──────── Data for this task ────────

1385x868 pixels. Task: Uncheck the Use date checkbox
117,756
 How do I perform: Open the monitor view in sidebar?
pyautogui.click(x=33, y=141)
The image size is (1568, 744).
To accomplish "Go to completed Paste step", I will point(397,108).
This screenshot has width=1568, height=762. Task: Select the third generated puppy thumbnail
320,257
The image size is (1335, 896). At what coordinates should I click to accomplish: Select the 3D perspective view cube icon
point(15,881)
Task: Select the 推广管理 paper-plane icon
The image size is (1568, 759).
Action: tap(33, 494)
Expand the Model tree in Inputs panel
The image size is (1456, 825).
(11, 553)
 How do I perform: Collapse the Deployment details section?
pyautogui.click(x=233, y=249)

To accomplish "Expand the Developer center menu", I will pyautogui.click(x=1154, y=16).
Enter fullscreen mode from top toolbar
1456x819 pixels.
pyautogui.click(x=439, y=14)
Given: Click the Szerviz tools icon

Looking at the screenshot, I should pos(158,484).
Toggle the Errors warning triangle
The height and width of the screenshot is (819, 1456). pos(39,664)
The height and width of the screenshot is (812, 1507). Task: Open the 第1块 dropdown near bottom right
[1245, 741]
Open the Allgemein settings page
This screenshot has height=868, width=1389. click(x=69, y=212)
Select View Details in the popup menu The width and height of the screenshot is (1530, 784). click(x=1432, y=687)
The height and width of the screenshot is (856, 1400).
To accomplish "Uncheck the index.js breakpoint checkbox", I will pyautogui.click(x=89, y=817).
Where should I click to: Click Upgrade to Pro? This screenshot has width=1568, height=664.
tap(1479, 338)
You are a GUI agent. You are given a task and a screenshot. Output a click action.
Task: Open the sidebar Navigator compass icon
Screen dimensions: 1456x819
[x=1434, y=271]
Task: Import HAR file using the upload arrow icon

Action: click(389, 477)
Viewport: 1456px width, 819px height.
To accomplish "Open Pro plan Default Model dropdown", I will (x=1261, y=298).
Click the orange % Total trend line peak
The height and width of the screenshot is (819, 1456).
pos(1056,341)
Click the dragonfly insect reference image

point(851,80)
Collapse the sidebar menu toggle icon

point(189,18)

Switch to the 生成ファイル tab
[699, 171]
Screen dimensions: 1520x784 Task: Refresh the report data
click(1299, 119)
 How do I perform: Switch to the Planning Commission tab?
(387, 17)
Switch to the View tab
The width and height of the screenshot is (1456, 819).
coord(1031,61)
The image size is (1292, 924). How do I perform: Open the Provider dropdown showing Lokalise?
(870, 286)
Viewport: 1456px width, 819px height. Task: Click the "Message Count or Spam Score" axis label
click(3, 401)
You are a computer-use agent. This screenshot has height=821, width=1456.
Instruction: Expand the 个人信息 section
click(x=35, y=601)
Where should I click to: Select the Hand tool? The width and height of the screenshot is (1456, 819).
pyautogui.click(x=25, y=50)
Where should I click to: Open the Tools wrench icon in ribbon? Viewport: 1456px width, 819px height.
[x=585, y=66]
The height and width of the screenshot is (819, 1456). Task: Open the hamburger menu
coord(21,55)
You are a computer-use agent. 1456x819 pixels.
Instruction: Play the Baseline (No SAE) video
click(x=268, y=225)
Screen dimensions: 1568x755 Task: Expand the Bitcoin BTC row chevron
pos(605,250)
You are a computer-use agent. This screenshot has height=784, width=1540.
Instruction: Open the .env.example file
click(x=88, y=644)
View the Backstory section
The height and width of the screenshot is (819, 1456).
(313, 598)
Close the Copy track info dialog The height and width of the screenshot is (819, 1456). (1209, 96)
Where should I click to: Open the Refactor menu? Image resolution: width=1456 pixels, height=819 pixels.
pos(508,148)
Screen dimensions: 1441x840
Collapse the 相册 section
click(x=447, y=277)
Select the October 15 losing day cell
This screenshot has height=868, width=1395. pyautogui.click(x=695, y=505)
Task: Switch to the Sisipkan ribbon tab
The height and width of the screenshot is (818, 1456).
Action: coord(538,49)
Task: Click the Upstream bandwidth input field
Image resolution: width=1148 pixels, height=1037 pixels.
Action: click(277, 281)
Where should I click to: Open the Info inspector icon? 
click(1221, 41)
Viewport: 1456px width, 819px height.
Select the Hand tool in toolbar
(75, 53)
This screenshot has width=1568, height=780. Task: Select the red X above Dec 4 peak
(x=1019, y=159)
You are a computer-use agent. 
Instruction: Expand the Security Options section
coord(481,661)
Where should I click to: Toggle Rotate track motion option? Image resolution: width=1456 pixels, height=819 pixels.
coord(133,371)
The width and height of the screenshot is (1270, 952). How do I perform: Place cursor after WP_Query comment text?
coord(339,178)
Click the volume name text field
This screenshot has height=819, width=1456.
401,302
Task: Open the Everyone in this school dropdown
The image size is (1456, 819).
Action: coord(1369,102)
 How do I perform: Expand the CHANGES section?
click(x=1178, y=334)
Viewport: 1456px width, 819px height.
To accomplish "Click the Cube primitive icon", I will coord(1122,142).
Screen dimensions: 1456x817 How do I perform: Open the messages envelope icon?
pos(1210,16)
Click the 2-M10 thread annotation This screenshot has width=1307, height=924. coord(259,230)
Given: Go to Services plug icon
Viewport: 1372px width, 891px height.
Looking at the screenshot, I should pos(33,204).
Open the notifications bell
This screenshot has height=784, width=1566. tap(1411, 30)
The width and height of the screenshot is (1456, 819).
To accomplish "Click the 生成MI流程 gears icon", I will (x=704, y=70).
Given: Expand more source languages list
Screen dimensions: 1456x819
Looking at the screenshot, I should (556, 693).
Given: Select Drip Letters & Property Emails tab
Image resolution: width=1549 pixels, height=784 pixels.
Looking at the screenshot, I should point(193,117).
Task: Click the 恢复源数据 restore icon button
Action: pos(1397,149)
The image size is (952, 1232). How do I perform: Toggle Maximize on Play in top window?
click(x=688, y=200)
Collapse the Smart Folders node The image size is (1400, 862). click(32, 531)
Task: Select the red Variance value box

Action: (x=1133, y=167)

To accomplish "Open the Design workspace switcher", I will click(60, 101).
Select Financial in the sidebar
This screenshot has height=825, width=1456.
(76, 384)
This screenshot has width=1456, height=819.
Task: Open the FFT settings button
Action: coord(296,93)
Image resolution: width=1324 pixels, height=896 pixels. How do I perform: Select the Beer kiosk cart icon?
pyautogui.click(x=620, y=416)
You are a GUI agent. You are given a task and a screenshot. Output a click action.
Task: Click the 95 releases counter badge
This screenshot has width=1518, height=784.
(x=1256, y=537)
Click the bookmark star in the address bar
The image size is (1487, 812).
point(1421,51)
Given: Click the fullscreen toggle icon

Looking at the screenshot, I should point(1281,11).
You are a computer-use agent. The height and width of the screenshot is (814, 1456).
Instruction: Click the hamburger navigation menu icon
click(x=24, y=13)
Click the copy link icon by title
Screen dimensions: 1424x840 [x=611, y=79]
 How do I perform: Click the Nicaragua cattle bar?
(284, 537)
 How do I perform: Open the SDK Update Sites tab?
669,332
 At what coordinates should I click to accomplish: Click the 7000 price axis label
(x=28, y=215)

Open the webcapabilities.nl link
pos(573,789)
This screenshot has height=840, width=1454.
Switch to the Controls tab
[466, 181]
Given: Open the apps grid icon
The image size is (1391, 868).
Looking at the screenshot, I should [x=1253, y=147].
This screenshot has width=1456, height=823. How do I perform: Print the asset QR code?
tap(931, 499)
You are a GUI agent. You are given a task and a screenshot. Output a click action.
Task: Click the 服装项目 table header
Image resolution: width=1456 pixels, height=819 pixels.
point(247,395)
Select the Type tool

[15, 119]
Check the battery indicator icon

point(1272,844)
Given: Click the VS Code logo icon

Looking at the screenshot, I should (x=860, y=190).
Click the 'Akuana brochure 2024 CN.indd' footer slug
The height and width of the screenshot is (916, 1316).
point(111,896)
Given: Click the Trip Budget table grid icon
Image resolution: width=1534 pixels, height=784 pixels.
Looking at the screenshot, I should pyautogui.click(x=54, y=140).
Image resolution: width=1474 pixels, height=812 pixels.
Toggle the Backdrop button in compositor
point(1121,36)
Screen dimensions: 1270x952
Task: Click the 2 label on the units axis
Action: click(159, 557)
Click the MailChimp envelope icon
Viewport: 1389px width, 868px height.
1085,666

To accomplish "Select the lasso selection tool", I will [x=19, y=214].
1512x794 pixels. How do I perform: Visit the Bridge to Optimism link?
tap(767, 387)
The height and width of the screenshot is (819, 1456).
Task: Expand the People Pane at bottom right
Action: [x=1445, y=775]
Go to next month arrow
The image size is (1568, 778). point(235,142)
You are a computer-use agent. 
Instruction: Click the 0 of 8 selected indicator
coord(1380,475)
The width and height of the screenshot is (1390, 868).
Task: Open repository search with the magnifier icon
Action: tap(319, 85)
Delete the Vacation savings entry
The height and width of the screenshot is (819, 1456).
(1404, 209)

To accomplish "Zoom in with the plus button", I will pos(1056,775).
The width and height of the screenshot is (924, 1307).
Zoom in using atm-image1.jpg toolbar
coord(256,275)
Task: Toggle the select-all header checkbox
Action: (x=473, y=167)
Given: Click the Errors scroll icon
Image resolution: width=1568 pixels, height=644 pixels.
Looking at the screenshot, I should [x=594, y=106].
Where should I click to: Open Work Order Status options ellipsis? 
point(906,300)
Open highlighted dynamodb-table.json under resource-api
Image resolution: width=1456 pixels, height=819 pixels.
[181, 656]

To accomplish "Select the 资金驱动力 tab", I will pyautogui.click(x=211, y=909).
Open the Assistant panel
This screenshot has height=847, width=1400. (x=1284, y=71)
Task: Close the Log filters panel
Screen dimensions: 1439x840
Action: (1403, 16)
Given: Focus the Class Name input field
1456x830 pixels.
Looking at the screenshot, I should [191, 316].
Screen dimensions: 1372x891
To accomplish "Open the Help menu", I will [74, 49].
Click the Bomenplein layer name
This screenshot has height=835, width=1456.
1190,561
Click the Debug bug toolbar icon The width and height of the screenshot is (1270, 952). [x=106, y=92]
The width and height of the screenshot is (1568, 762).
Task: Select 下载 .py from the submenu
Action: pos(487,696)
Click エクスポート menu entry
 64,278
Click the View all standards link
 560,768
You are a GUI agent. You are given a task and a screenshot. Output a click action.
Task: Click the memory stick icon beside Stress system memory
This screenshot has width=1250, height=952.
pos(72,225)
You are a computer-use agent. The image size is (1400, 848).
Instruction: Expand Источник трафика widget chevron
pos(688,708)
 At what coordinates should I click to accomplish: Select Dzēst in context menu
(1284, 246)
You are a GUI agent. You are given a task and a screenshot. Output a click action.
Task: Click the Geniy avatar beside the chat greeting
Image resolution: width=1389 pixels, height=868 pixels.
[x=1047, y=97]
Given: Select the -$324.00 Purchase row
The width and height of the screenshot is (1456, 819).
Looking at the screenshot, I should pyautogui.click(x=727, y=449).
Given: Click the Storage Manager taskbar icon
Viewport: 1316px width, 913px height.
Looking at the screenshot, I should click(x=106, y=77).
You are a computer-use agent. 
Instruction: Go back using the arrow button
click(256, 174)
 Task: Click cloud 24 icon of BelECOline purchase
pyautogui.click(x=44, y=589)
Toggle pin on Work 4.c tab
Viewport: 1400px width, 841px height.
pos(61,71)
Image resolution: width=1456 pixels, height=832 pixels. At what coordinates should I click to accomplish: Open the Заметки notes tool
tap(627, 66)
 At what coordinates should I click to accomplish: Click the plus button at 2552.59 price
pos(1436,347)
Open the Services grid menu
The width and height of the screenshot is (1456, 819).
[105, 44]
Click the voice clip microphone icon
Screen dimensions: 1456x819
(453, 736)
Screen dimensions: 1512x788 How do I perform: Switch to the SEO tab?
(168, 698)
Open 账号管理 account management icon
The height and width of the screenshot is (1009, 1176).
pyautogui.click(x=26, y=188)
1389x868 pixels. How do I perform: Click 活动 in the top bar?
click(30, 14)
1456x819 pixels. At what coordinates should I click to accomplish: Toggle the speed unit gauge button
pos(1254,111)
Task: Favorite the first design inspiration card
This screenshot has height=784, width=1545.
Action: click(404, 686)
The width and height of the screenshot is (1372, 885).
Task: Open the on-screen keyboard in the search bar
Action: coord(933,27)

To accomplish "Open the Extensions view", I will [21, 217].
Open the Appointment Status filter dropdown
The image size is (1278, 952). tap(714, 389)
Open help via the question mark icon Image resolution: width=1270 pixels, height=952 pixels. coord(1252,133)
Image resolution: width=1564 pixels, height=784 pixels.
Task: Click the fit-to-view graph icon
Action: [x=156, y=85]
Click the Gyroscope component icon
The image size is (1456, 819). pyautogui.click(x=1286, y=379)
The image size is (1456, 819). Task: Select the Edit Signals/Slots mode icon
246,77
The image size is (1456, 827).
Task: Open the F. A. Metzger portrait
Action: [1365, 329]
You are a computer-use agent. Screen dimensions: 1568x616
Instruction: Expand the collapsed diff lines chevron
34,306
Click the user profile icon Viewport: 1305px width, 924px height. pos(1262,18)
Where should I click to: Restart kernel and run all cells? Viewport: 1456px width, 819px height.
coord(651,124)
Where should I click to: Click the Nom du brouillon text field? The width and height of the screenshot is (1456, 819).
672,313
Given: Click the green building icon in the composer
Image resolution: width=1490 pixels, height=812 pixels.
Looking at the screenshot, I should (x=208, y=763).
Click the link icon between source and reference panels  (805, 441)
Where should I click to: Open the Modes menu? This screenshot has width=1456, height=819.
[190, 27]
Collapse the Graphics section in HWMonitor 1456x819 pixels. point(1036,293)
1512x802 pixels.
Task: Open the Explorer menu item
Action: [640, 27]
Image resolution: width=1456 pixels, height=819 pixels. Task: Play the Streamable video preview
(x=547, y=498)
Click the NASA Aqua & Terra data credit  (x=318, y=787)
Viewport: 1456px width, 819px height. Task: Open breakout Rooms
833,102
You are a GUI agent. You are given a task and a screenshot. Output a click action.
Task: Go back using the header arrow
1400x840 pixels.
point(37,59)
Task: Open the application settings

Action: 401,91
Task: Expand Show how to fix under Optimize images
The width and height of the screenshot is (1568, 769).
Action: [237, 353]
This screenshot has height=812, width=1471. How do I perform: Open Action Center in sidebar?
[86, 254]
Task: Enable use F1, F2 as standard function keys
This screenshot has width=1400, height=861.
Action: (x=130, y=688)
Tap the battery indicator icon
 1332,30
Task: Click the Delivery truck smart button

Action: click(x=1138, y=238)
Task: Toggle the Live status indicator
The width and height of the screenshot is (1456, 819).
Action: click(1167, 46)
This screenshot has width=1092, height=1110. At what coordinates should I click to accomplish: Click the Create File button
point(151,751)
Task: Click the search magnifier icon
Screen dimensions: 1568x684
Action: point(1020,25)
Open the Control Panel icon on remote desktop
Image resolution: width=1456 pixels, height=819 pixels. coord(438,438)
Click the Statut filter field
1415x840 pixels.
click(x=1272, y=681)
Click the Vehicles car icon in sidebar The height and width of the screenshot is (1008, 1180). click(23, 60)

────────

• **What this task involves**
Output the lines above exactly, but only those between the line holding "Task: Close the Log filters panel" and the line holding "Task: Click the memory", inclusive.

• **Written response**
Task: Close the Log filters panel
Screen dimensions: 1439x840
Action: (1403, 16)
Given: Focus the Class Name input field
1456x830 pixels.
Looking at the screenshot, I should [191, 316].
Screen dimensions: 1372x891
To accomplish "Open the Help menu", I will [74, 49].
Click the Bomenplein layer name
This screenshot has height=835, width=1456.
1190,561
Click the Debug bug toolbar icon The width and height of the screenshot is (1270, 952). [x=106, y=92]
The width and height of the screenshot is (1568, 762).
Task: Select 下载 .py from the submenu
Action: pos(487,696)
Click エクスポート menu entry
 64,278
Click the View all standards link
 560,768
You are a GUI agent. You are given a task and a screenshot. Output a click action.
Task: Click the memory stick icon beside Stress system memory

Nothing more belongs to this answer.